Now let's get the counts of the circuit with the qasm_simulator and plot the histogram:

orig_counts = q.execute(c, backend=qasm_sim, shots=1024).result().get_counts()
plot_histogram([orig_counts], legend=['counts'])

So far we have defined uncertain qubits, and now we're going to add 2 hadamard gates at the beginning on each qubit:

c = q.QuantumCircuit(2,2)
c.h(0)
c.h(1)
c.ry(math.pi/4, 0)
c.ry(math.pi/4, 1)
new_statevec = q.execute(c, backend=statevec_sim).result().get_statevector()
c.measure([0,1], [0,1])
c.draw()

From this new distribution we can see that 01 and 10 are pretty much unchanged and 00 and 11 just flipped.

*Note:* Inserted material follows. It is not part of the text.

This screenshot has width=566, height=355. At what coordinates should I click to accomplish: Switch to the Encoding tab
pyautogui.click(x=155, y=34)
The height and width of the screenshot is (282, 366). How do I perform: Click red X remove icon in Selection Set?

Now let's look at what happens if we wrap both the beginning and end of the circuit with Hadamard gates:

We can see that that the circuit output distribution is actually the same as our original state vector.

3.3 The Deutsch Jozsa algorithm in Qiskit

Now let's write our black box function to check if the output is balanced or constant.

To do this we:

  • Use 2 CNOT gate for qubit 0 and qubit 1 to index 2
  • Define a circuit with 3 qubits and 2 classical bits
  • Apply Hadamard gates to both ends of the circuit
  • Add a NOT gate to qubit 2 at the start of the circuit
  • Measure qubit 0 and 1 and map them to classical bit 0 and 1
# black box function balanced & constant
def balanced_black_box(c):
  c.cx(0, 2)
  c.cx(1, 2)
  return c

def constant_black_box(c):
  return c
c = q.QuantumCircuit(3,2)
c.x(2)
c.barrier()
c.h(0)
c.h(1)
c.h(2)
c.barrier()
c = balanced_black_box(c)
c.barrier()
c.h(0)
c.h(1)
c.h(2)
c.measure([0,1], [0,1])
c.draw()

We can see we get 11 with the balanced black box and 00 with the constant black box:

As mentioned, a classical computer would require two queries to answer this question, but with a quantum computer and superposition we only need one query to understand the variability of output.

Even though this is a relatively useless problem to solve, it does prove the speed advantage of quantum computing over classical computers.

Summary: Quantum Programming with Qiskit

In this guide we introduced quantum programming with Qiksit, the open-source framework for working with quantum computers.

We first discussed how to get started with Qiskit, how to define quantum circuits and gates, and finally how to program the Deutsch Jozsa Algorithm.